= Parallel projection =

Projection of a 3D object onto a plane via parallel rays

In three-dimensional geometry, a parallel projection (or axonometric projection) is a projection of an object in three-dimensional space onto a fixed plane, known as the projection plane or image plane, where the rays, known as lines of sight or projection lines, are parallel to each other. It is a basic tool in descriptive geometry. The projection is called orthographic if the rays are perpendicular (orthogonal) to the image plane, and oblique or skew if they are not.

==Overview==

Parallel projection terminology and notations. The two blue parallel line segments to the right remain parallel when projected onto the image plane to the left.

A parallel projection is a particular case of projection in mathematics and graphical projection in technical drawing. Parallel projections can be seen as the limit of a central or perspective projection, in which the rays pass through a fixed point called the center or viewpoint, as this point is moved towards infinity. Put differently, a parallel projection corresponds to a perspective projection with an infinite focal length (the distance between the lens and the focal point in photography) or "zoom". Further, in parallel projections, lines that are parallel in three-dimensional space remain parallel in the two-dimensionally projected image.

A perspective projection of an object is often considered more realistic than a parallel projection, since it more closely resembles human vision and photography. However, parallel projections are popular in technical applications, since the parallelism of an object's lines and faces is preserved, and direct measurements can be taken from the image. Among parallel projections, orthographic projections are seen as the most realistic, and are commonly used by engineers. On the other hand, certain types of oblique projections (for instance cavalier projection, military projection) are very simple to implement, and are used to create quick and informal pictorials of objects.

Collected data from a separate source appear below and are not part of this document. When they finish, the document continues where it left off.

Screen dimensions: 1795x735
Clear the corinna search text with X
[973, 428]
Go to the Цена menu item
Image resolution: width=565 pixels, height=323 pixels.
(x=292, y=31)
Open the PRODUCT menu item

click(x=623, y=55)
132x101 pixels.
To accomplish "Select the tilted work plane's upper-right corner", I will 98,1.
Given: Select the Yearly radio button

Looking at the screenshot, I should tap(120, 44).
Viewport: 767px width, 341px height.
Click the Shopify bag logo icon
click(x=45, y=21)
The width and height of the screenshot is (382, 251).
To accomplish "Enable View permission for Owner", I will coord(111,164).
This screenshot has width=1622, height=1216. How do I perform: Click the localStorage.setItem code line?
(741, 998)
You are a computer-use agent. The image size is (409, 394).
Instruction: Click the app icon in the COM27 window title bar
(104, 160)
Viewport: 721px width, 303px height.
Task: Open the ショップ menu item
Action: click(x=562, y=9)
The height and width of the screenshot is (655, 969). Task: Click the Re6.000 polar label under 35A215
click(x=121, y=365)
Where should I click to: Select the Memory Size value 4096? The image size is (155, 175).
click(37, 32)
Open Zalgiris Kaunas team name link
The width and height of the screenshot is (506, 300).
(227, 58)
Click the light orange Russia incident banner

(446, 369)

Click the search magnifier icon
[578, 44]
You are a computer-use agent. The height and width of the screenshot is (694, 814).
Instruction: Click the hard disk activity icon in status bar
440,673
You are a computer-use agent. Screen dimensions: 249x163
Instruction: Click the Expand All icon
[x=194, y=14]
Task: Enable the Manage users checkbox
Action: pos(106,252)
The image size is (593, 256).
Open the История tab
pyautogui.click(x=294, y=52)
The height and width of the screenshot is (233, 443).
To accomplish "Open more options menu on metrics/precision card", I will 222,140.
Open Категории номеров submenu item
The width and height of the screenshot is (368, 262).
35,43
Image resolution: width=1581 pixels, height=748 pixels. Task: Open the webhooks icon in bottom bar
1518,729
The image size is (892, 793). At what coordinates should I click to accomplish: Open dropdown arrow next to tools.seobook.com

The term parallel projection is used in the literature to describe both the procedure itself (a mathematical mapping function) as well as the resulting image produced by the procedure.

== Properties ==

Two parallel projections of a cube. In an orthographic projection (at left), the projection lines are perpendicular to the image plane (pink). In an oblique projection (at right), the projection lines are at a skew angle to the image plane.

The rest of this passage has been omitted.